As OpenAI continues to reshuffle its leadership yet again, it is now working hard to reassure developers that it remains the top platform for building AI applications. This year’s DevDay was focused on elaborating and improving its existing AI suite.
The event marked a shift in its focus towards empowering developers and highlighting community success stories. This strategic change reflects the growing competition in the AI landscape, where OpenAI is striving to maintain its leading position. And boy are they working hard!
OpenAI introduced four groundbreaking innovations at this recent event in San Francisco - Vision Fine-Tuning, Realtime API, Model Distillation, and Prompt Caching. These new developments are all about equipping the developers with the best and keeping pace with the mainstream.
1. Realtime API
OpenAI has introduced a groundbreaking new feature: the Real-time API. This API enables developers to create voice apps that directly process audio input and output, eliminating the need for separate transcription, inference, and text-to-speech components.

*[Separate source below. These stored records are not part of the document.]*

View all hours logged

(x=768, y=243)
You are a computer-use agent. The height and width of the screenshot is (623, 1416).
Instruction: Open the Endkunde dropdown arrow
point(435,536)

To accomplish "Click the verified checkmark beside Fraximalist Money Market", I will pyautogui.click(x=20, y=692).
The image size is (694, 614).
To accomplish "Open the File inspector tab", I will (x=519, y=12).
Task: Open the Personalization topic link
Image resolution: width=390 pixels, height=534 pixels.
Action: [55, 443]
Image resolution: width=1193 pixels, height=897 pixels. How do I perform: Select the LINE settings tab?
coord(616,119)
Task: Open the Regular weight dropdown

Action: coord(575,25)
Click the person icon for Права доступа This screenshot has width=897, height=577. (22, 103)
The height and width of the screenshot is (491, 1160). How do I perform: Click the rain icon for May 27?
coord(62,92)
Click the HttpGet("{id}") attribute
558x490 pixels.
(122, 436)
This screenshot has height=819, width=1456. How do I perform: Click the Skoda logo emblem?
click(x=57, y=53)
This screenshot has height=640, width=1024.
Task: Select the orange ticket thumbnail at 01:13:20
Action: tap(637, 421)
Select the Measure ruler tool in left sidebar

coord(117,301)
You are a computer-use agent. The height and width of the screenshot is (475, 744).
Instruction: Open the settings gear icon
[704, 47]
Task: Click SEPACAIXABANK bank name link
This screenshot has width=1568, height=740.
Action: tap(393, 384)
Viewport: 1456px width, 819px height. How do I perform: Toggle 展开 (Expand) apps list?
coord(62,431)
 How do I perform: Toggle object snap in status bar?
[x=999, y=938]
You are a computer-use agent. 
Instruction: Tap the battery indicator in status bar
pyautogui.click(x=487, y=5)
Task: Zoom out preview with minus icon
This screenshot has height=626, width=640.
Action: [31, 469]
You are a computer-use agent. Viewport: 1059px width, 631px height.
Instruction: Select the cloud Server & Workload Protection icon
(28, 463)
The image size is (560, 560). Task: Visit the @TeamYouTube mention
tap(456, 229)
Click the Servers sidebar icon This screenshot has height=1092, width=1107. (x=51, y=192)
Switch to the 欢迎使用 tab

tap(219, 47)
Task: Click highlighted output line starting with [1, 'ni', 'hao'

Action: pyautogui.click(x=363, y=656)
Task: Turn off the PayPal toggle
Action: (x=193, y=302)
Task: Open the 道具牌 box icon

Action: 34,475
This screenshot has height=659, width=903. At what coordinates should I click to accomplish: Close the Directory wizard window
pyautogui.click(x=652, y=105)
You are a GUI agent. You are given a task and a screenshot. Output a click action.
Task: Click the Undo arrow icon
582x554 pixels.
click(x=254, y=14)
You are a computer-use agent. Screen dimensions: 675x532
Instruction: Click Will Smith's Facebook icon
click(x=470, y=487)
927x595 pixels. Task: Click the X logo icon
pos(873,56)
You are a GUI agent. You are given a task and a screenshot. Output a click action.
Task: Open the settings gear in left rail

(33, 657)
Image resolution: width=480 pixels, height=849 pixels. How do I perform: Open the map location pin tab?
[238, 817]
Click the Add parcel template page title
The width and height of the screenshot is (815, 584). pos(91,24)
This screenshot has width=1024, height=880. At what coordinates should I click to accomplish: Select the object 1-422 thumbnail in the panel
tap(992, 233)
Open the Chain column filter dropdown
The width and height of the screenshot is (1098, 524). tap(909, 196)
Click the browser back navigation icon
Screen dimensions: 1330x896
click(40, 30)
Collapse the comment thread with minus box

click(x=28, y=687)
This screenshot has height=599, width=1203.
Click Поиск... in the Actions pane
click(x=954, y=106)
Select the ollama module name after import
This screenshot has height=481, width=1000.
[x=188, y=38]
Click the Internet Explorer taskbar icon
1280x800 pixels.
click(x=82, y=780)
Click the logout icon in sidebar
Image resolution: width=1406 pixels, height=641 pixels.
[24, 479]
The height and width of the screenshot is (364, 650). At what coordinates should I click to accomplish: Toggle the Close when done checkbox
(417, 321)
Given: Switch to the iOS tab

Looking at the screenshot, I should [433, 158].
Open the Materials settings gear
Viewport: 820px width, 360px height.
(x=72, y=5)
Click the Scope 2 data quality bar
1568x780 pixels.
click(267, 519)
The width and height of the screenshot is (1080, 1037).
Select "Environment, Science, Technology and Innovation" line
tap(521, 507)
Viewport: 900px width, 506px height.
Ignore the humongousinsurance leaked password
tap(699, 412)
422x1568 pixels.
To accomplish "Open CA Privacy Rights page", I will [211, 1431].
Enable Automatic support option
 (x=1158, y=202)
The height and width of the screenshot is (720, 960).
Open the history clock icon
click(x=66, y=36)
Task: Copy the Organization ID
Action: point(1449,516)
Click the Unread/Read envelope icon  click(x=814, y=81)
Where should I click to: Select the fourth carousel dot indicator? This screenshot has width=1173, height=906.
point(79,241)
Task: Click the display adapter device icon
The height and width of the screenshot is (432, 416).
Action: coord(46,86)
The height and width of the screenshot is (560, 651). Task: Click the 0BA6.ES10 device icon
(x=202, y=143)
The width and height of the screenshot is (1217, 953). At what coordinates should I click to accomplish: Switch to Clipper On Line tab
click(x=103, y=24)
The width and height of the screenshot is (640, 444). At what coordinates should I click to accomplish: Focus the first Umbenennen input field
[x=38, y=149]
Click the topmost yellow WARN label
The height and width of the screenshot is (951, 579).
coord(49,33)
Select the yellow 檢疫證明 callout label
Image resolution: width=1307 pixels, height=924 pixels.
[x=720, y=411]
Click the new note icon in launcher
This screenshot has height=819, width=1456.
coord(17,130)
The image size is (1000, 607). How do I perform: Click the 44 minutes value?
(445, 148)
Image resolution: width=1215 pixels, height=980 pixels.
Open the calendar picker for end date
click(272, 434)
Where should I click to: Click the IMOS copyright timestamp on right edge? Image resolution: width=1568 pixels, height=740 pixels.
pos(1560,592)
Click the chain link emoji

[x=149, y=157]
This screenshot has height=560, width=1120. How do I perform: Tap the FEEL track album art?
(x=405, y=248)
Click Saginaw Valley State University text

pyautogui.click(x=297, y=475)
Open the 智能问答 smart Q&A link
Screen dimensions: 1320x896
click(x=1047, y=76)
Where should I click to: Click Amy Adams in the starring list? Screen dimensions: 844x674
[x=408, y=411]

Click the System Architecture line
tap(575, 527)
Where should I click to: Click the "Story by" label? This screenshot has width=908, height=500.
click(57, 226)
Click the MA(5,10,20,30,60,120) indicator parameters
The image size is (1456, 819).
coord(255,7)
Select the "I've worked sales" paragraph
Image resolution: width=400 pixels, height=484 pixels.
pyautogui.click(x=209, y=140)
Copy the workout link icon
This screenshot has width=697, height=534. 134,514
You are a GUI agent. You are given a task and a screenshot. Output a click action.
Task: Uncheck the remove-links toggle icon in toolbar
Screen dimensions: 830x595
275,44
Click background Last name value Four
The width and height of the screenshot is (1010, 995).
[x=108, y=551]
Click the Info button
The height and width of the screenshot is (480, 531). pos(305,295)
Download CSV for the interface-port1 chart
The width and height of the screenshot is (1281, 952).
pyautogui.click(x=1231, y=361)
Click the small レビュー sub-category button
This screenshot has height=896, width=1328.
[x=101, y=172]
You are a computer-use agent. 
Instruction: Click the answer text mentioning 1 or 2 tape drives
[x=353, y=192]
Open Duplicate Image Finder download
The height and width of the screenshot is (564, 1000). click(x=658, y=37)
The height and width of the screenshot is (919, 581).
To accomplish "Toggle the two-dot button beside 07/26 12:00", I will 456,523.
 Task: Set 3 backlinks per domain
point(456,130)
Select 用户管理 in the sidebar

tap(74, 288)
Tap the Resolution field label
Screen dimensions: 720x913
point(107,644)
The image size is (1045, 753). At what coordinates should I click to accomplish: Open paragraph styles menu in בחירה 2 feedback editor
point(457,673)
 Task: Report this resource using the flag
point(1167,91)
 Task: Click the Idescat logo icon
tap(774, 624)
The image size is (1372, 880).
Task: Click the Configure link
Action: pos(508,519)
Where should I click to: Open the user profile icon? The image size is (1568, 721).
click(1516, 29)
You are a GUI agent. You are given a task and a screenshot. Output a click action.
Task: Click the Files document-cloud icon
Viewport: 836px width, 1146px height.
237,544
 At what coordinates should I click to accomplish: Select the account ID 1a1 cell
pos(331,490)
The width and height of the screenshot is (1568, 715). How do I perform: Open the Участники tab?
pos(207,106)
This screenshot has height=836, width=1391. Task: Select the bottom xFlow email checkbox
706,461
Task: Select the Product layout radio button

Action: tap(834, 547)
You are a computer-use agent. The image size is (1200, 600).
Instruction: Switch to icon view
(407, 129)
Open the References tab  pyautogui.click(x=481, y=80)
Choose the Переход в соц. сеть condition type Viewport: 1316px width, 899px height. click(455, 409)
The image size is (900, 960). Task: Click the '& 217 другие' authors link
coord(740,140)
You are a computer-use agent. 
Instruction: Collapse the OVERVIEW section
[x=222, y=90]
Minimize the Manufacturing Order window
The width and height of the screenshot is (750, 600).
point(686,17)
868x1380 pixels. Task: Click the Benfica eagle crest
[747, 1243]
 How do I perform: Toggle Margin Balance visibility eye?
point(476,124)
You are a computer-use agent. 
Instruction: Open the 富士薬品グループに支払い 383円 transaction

The API offers direct audio processing, low latency, and support for both audio and text input. It seamlessly integrates with GPT-4, enabling complex interactions and function calling. Developers can define custom functions within their apps and trigger them through voice commands, opening up possibilities for a wide range of tasks from ordering pizza to diagnosing car issues. As the event promised to introduce images and videos to this function too - we have some really exciting things to look forward to.
The Real-time API has the potential to revolutionize various industries, from customer support to personalized fitness coaching. While it offers significant advantages, it comes with a higher cost compared to text-based interactions due to the increased processing requirements.
“Whenever we design products, we essentially look at like both startups and enterprises,” Godement explained. “And so in the alpha, we have a bunch of enterprises using the APIs, the new models of the new products as well.”
Companies like Healthify and Speak have already integrated the Real-time API into their products, demonstrating its potential to enhance user experiences.
2. Vision Fine-tuning
Another significant advancement in OpenAI API - vision fine-tuning. This feature allows developers to use images, in addition to text, to fine-tune their GPT-4 applications. This enhancement should theoretically improve GPT-4's performance in tasks involving visual understanding.
Grab, a prominent Southeast Asian company, has already successfully employed vision fine-tuning to enhance its mapping services. By using just 100 examples, Grab achieved notable improvements in lane count accuracy and speed limit sign localization.
To utilize vision fine-tuning, developers will need to host images online and reference them within their system messages. OpenAI has set a reasonable price for this feature.
It's important to note that developers cannot upload copyrighted imagery, images depicting violence, or content that violates OpenAI's safety policies.
OpenAI's introduction of vision fine-tuning aligns with the competitive landscape in the AI model licensing space. Its prompt caching feature, similar to Anthropic's, offers developers cost savings and improved latency. OpenAI claims a 50% cost reduction, while Anthropic promises a more substantial 90% discount.
3. Prompt Caching
Prompt caching - a feature that allows developers to cache frequently used context between API calls, reducing costs and improving latency. Olivier Godement, OpenAI's head of product, highlighted the significant cost reduction achieved through this feature, emphasizing its efficiency compared to other technologies.
While prompt caching was initially introduced by Google earlier this year - in Google I/O. anthropic following the lead with prompt caching support for the various claude models, OpenAI's implementation offers a unique advantage - the price model. The price of cache input tokens is halved. In contrast, Google charges a fee for caching.
“We’ve been pretty busy,” said Olivier Godement, OpenAI’s head of product for the platform, at a small press conference at the company’s San Francisco headquarters kicking off the developer conference. “Just two years ago, GPT-3 was winning. Now, we’ve reduced [those] costs by almost 1000x. I was trying to come up with an example of technologies who reduced their costs by almost 1000x in two years—and I cannot come up with an example.”
4. Model Distillation
This last and perhaps one of the most interesting updates is model distillation. So this is where companies create smaller, faster, and more cost-effective versions of large language models. By distilling a larger model, developers can create smaller models that retain a significant portion of the original model's capabilities.
Meta recently demonstrated the effectiveness of model distillation by releasing 1B and 3B versions of Llama. These models were distilled from the larger 8B and 70B versions. While these smaller models may not be as powerful as the larger ones - they offer a viable option for those seeking more efficient and affordable solutions.
The distillation process involves fine-tuning a smaller model using outputs and completions from a larger model. This allows the smaller model to learn from the larger model's knowledge and improve its performance.
By exploring different distillation paths, including stored completion, evaluations, and fine-tuning - developers can create smaller models that are tailored to specific needs and constraints.
In The End
While several anticipators were looking forward to any update from OpenAI and Sora, it seems that the wait will be a little longer. While there are no new upcoming AI models - the things have significantly paced up for the developers.